João Fonseca escolheu jogar Munique, em detrimento de Barcelona, por um simples motivo: as teóricas condições de altitude e tempo seco do saibro alemão serviriam como treino muito adequado para o Masters 1000 de Madri da próxima semana.
Não deu muito certo. Em primeiro lugar, porque seus dois primeiros jogos aconteceram em dias de tempo frio e muito úmido e portanto quadra bem pesada. O aguardado saibro veloz acabou surgindo nas quartas de final desta sexta-feira, com sol aberto, 20 graus e piso bem mais liso, mas isso acabou favorecendo justamente o adversário, Ben Shelton, que optou corretamente pelo risco e se deu muito bem com seus golpes pesados.
Essa mudança drástica ficou evidente no primeiro set, em que o brasileiro parecia sentir mal a bola e não conseguia entrar nos pontos. Sustentou-se enquanto o primeiro saque funcionou. Bastou um game mais travado e Shelton devolveu com qualidade. O placar de winners diz tudo: 11 a 3.
Fonseca quase levou quebra imediata na abertura do segundo set. Ganhou confiança com o susto e passou enfim a ser mais agressivo, com forehand profundo no lado direito do norte-americano.

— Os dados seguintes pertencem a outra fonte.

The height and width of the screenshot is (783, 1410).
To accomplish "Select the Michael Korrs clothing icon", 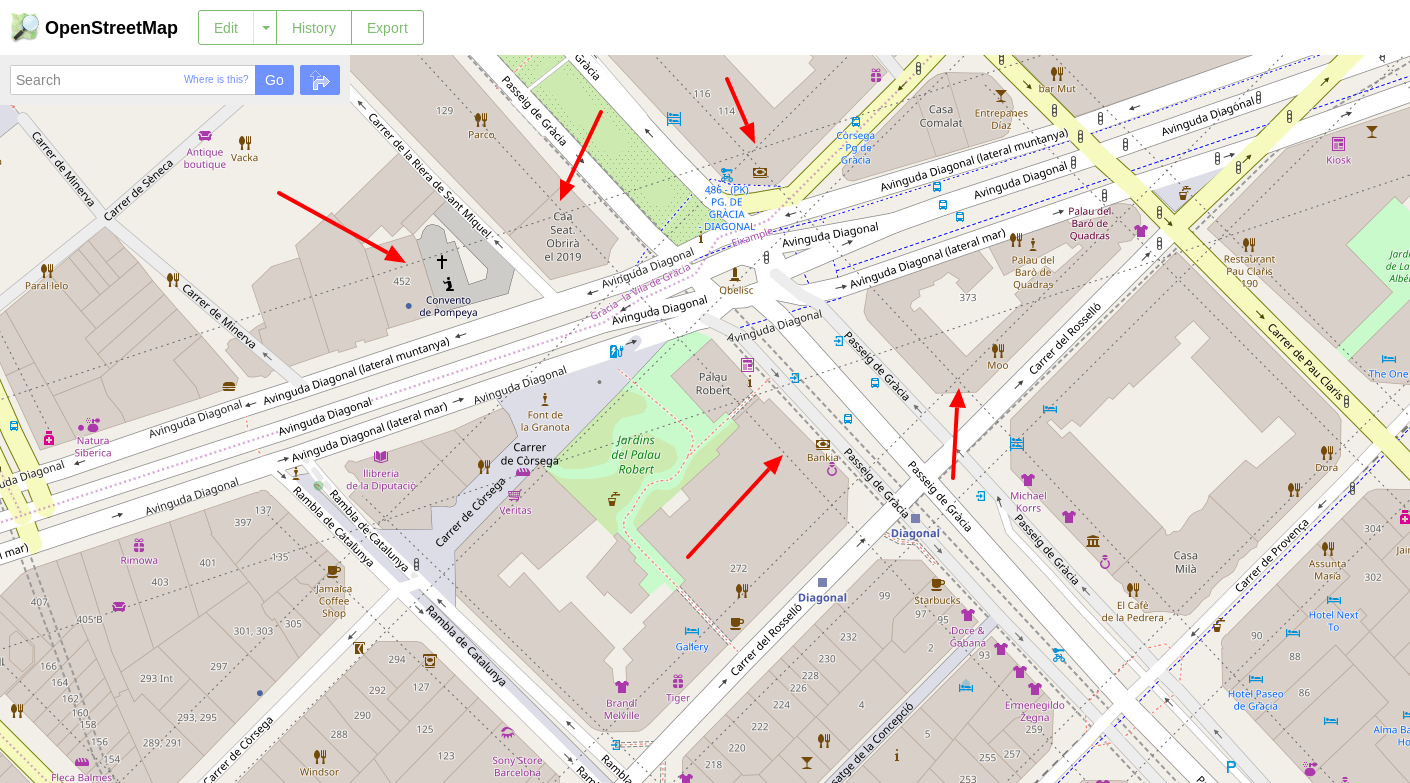I will pos(1028,480).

Fez 10 winners a mais do que no primeiro set e foi sua vez de aproveitar o vacilo adversário, principalmente um voleio muito fácil que Shelton não finalizou.
Os sacadores voltaram a dominar no começo da terceira série até que Fonseca jogou praticamente com o segundo saque no sexto game, forçou demais nas trocas e sofreu a quebra definitiva. Shelton se aplicou, vibrou muito nos games finais e encerrou com 30 a 18 nos winners e 32 a 26 nos erros, sinal evidente de que arriscou mais.

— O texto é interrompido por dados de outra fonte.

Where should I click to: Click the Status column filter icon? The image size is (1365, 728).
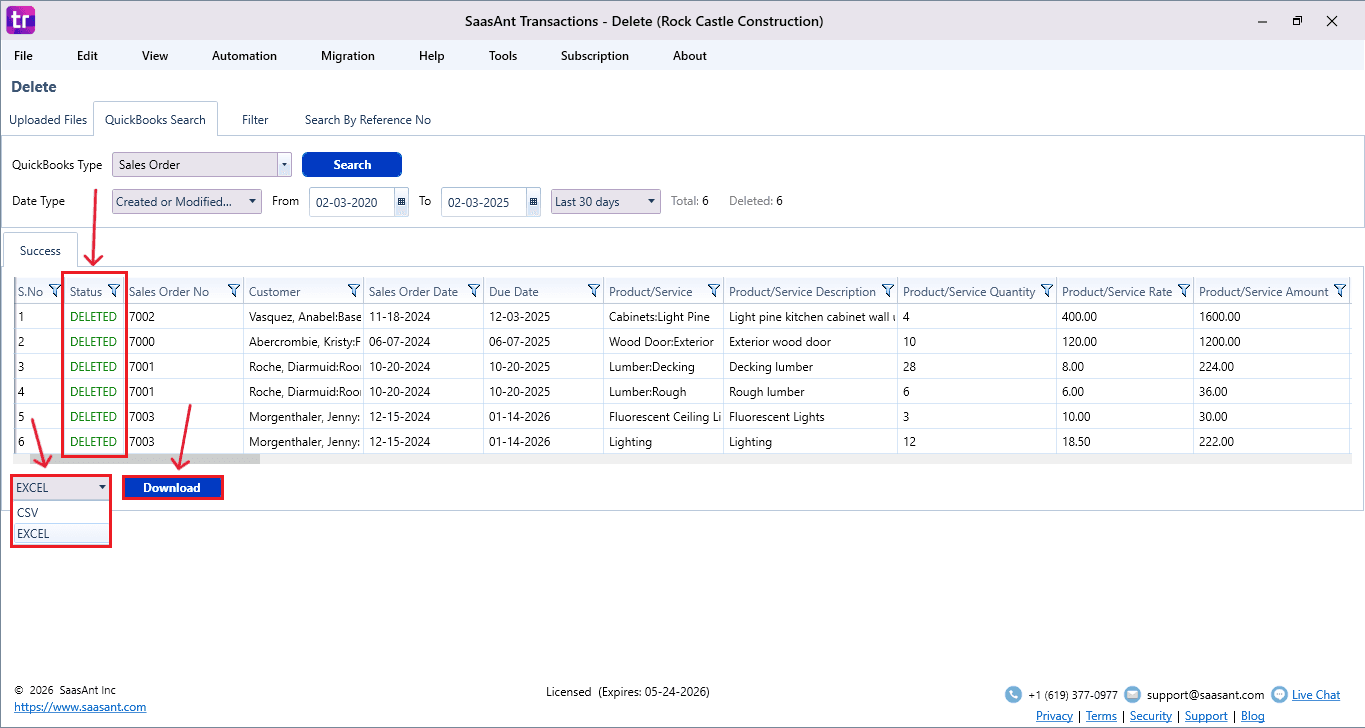coord(114,291)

O carioca reconheceu que poderia ter jogado melhor, perdeu a chance de voltar ao top 30, porém ganhou a condição de cabeça de chave 31 em Madri e uma certa lição de como precisa encarar o saibro veloz. Vale lembrar que a capital espanhola é ainda mais alta do que Munique, com 657m acima do nível do mar em média.
Duas desistências importantes, anunciadas nesta sexta-feira, ajudaram muito Fonseca a figurar pela primeira vez na lista dos favoritos num Masters 1000 e assim estrear na segunda rodada, o que lhe garante tempo de adaptação até sexta-feira ou sábado da próxima semana.
Carlos Alcaraz não se recuperou do problema no punho direito, que o tirou da segunda rodada de Barcelona, e pelo segundo ano consecutivo não irá a Madri, o que permitirá a Jannik Sinner permanecer pelo menos até o final de Roma na ponta do ranking. Isso se ele não fizer outra grande campanha e ampliar a vantagem.
Novak Djokovic e Taylor Fritz também desistiram. O sérvio não compete desde Indian Wells, por problema nas costas, e o norte-americano segue se queixando do joelho, articulação que sofre muito no saibro.
Resta torcer para que Fonseca fique bem longe de Sinner – como cabeça 32, pode pegar o favorito já na terceira rodada – no sorteio que está programado para o final da tarde de domingo.
E mais
– Shelton fará duelo de canhotos com Molcan, apenas 166º do ranking, enquanto Zverev deverá ter trabalho duro com Cobolli.
– Interessantes semifinais em Barcelona, com Rublev diante do bom Medjedovic e o recuperado Fils, novamente top 30, frente o ascendente Jodar.
– Já as semis de Stuttgart são bem imprevisíveis. Muchova enfim ganhou de Gauff e pega Svitolina, outra que gosta de misturar ritmos.
– Rybakina escapou por pouca de inesperada queda para Fernandez. Precisará tomar cuidado com Andreeva, autora de grande virada sobre Swiatek. A temporada de saibro europeia das meninas começou muito atraente.
– A lista do quali masculino de Roland Garros sai na terça e deve ter Reis, Heide, Boscardin e Meligeni. Fica a dúvida sobre Wild, que está no limite do corte. No feminino, Pigossi está garantida.